Giving Compass' Take:

• Linda Poon explains how the Tallahassee Engaged in Meaningful Productivity for Opportunity aims to support disconnected youth, contributing to the city's resilience efforts. 

• How can funders boost existing programs to help them reach their full potential?

 • Read about community engagement's role in building resilience


A former high school principal, Kimball Thomas recalls being disheartened to see young adults loitering in some of the struggling neighborhoods of Tallahassee, Florida. He saw them in the streets and in parks, at bus stops and near convenience stores, “doing absolutely nothing,” he says. Some of those same kids call him their “street” principal.

Thomas heads TEMPO (Tallahassee Engaged in Meaningful Productivity for Opportunity), a city initiative he launched two years ago to curb violence by helping “disconnected youth” between 16 and 24 years who aren’t in school and who are unemployed earn their GED or secure a vocational job. The program has had 640 participants, many from “promise zones”—areas designated by the U.S. Department of Housing and Urban Development as having the highest poverty and violence rates in the city. Thomas says some 7,000 teens and young adults are eligible, and the city hopes to reach 1,000 participants by 2020.

For Abena Ojetayo, Tallahassee’s first chief resilience officer, TEMPO is also an important element in the city’s recently adopted community resilience plan, which calls for developing climate-adapted infrastructure, but also puts “public safety and preparedness” as the first goal. That means ensuring that the most vulnerable communities in the city can bounce back from disasters, natural or man-made.
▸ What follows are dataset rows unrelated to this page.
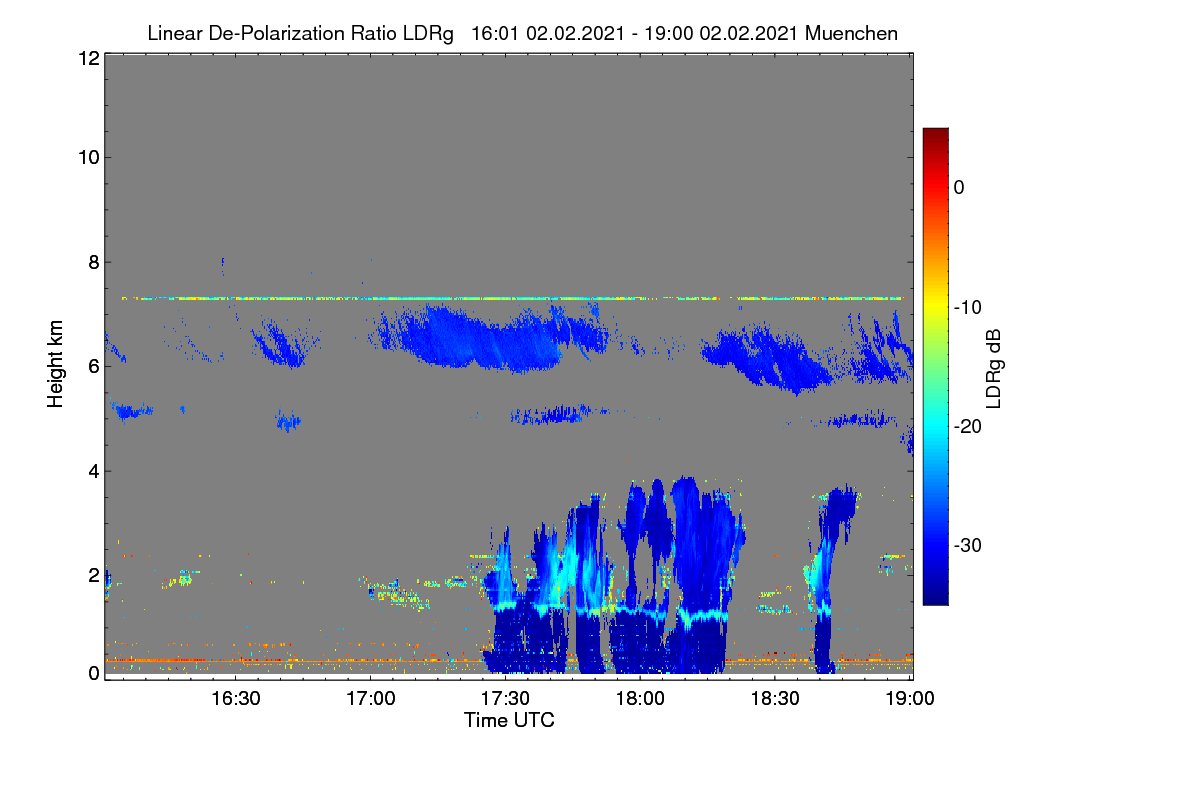This screenshot has width=1200, height=800.
Task: Click the Height km axis title
Action: pyautogui.click(x=54, y=365)
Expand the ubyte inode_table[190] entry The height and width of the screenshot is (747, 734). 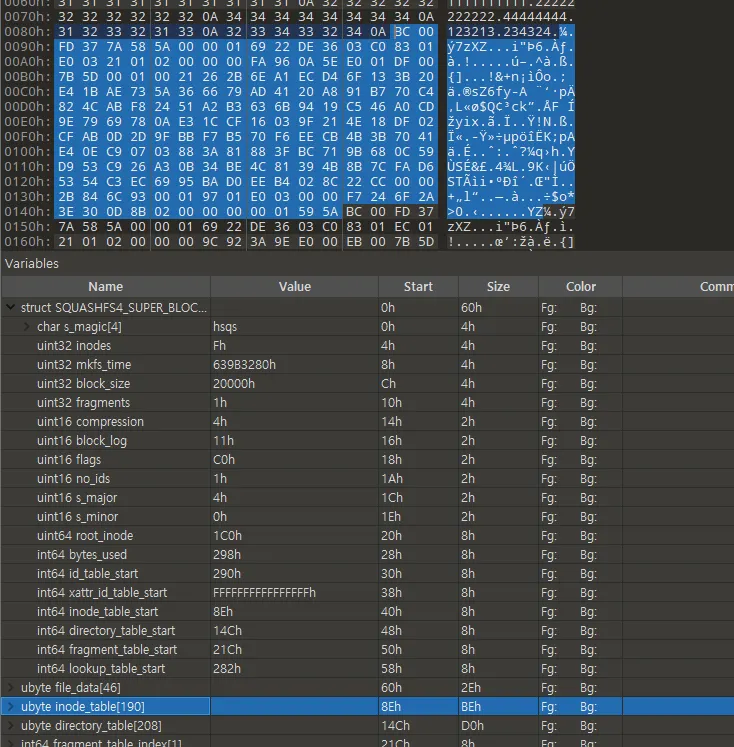coord(11,707)
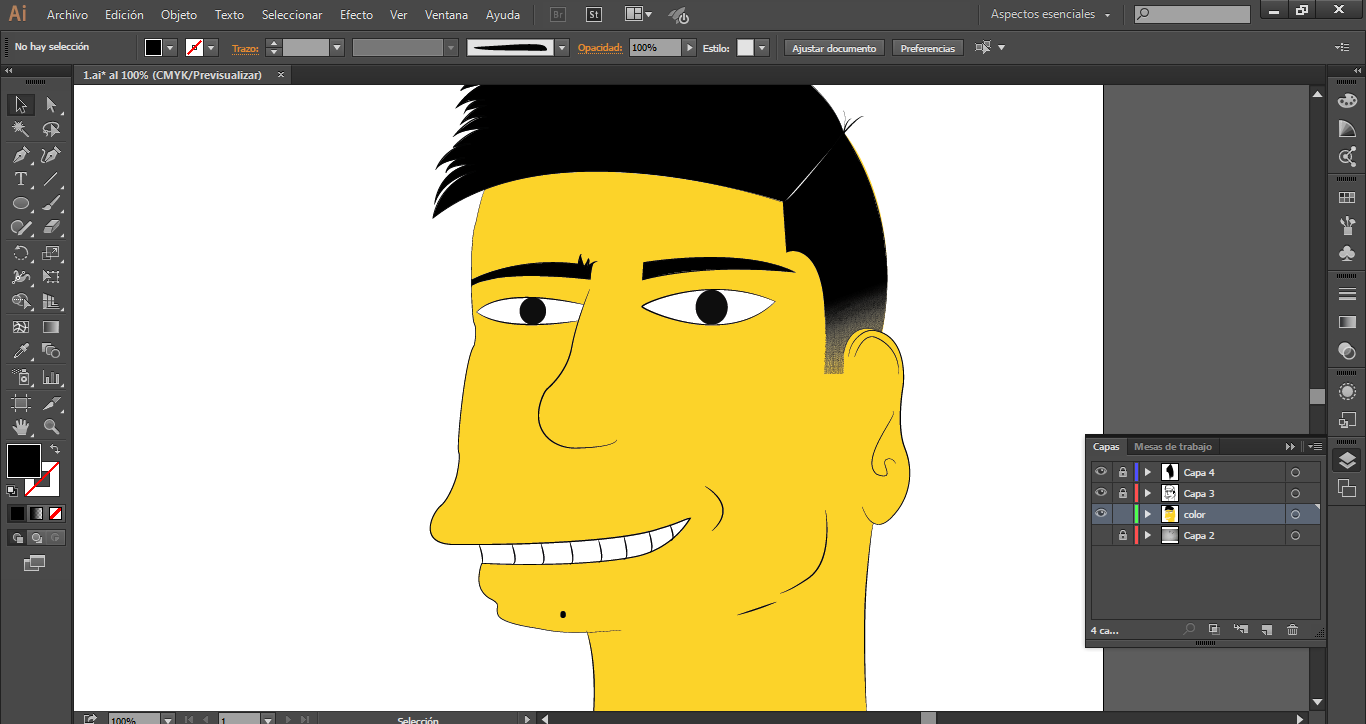This screenshot has width=1366, height=724.
Task: Select the Eyedropper tool
Action: 20,352
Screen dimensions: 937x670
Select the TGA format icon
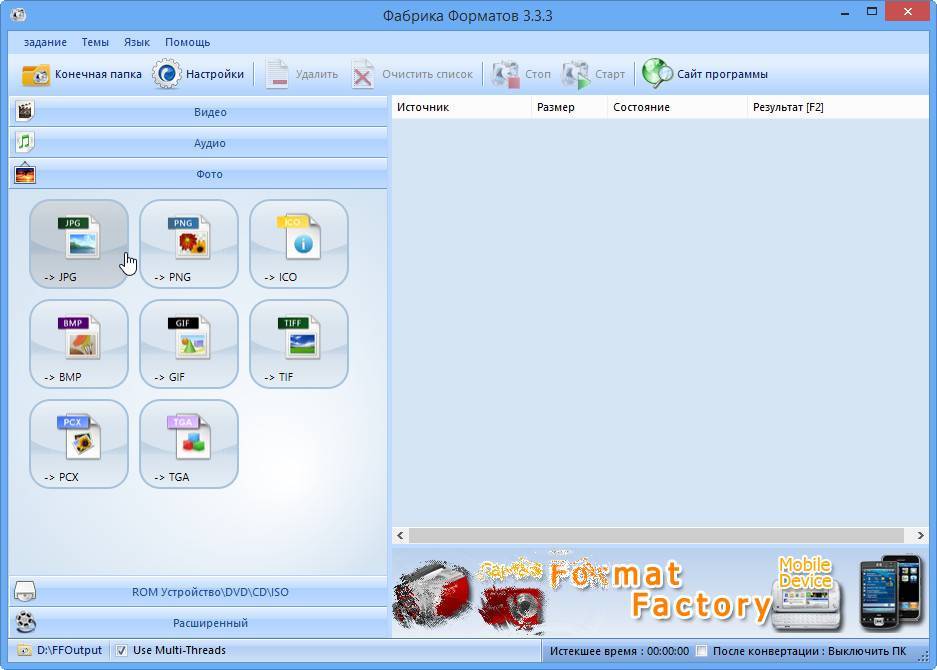click(189, 443)
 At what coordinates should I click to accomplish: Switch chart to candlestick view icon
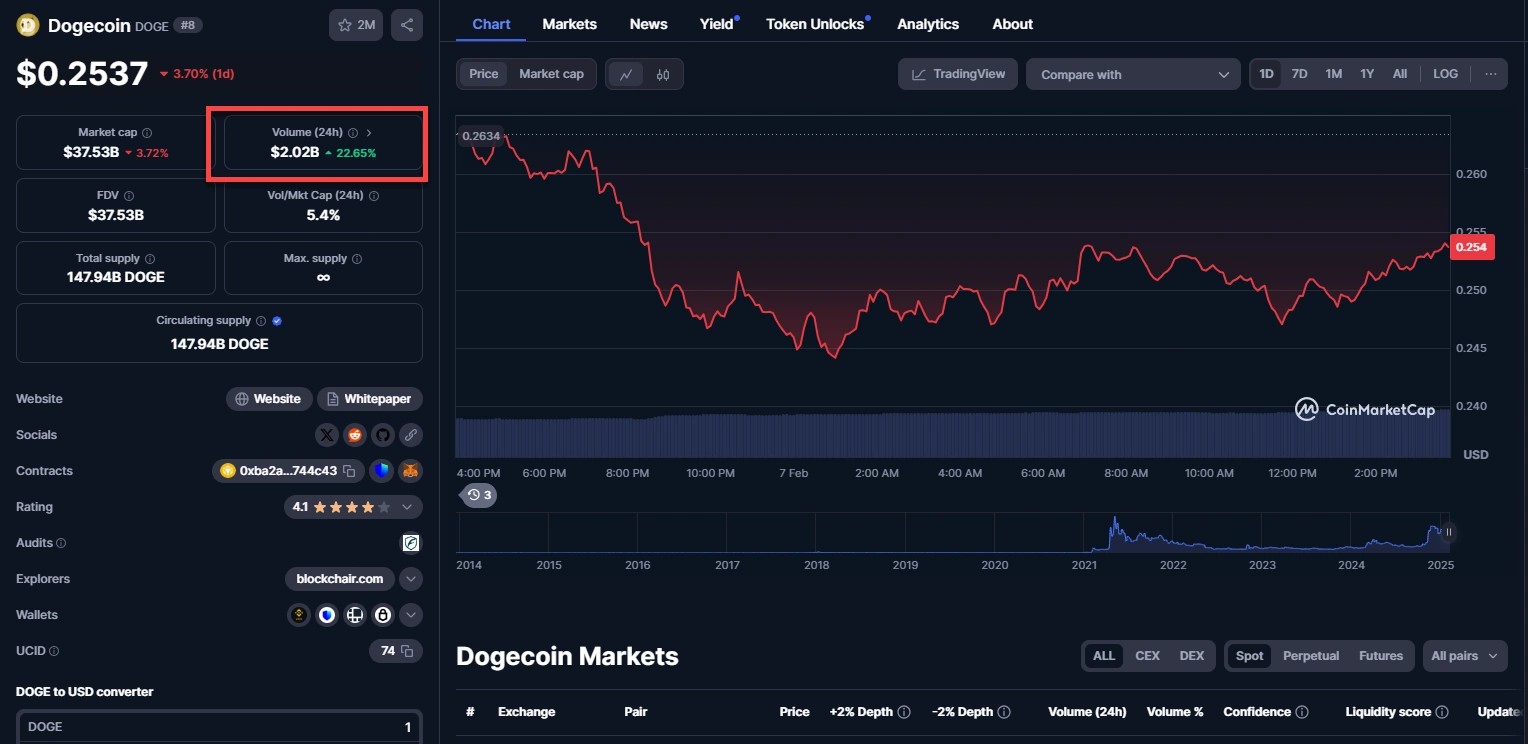click(662, 75)
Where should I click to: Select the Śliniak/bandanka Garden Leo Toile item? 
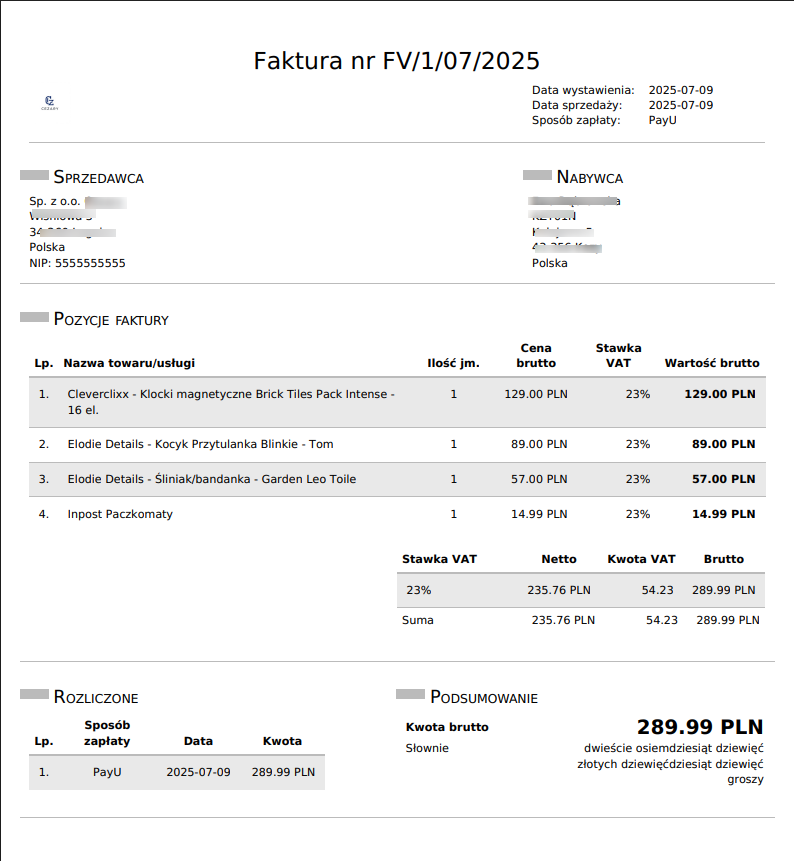211,479

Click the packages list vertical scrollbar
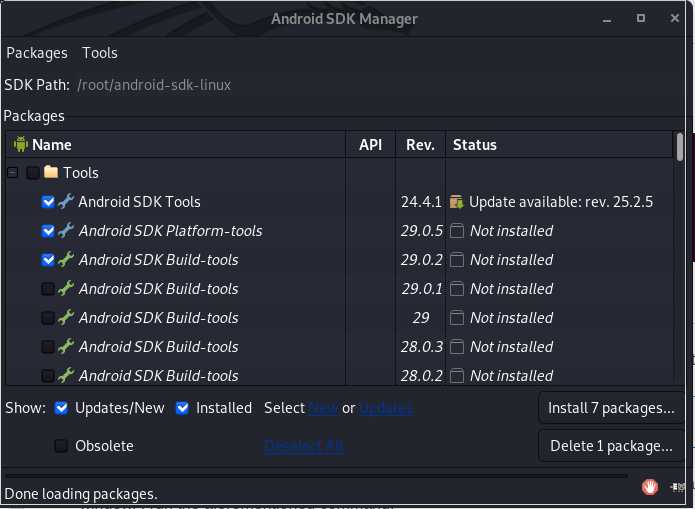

At a recent Resilient Cities Summit—held by the National League of Cities, the Urban Land Institute, and the U.S. Green Building Council—resilience officers from several cities suggested organizing focus groups to include the voices of their most vulnerable populations in their climate adaptation plans. Ojetayo argued, though, they should play a bigger role. “What I’m arguing for is that [cities] engage them directly in the solutions-making process, in a way that is economically viable for them,” she tells CityLab. “Because they need money.”